* YOUR TASK *
Could you copy every line in the listing below that has the word "near"?
Segment Start: DATA RECORDS
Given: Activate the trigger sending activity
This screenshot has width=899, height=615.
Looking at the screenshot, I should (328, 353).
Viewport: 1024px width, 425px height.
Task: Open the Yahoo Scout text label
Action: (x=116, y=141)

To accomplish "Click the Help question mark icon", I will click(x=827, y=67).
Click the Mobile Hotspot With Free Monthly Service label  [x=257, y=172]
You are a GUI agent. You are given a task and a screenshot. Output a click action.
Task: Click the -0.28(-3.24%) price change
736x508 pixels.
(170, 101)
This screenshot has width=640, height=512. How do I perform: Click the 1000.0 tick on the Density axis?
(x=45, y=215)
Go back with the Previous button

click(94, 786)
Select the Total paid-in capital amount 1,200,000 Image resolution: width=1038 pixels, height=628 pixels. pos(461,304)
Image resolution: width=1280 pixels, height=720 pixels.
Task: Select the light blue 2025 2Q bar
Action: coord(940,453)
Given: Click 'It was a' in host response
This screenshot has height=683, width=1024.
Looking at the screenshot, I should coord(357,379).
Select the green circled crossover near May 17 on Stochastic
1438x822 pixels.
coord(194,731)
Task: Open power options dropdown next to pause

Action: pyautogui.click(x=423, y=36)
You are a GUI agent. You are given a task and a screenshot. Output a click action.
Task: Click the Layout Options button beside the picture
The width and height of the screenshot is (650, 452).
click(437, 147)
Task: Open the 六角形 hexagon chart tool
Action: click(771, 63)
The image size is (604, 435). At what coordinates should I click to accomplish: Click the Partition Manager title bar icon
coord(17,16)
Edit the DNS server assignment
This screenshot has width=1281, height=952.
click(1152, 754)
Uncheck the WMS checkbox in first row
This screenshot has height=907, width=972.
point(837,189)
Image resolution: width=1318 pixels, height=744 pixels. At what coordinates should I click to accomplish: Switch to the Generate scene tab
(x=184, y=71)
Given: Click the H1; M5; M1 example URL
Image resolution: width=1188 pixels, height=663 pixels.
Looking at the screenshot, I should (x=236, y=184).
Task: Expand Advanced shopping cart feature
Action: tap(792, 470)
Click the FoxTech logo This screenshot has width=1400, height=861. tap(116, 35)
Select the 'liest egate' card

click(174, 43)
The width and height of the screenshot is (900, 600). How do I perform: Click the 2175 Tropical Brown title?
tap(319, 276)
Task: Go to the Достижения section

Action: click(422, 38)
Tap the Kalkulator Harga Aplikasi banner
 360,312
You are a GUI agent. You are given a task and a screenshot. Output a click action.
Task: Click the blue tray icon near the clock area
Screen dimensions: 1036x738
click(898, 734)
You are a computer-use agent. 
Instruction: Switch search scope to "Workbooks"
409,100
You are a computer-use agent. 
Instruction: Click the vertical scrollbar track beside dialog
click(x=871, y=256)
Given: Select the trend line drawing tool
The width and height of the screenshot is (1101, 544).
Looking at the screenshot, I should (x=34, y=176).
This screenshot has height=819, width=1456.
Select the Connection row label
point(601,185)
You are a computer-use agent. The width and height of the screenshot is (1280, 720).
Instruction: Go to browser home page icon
Segment End: DATA RECORDS
* OUTPUT OF THE EXERCISE *
Select the green circled crossover near May 17 on Stochastic
Task: Click the blue tray icon near the clock area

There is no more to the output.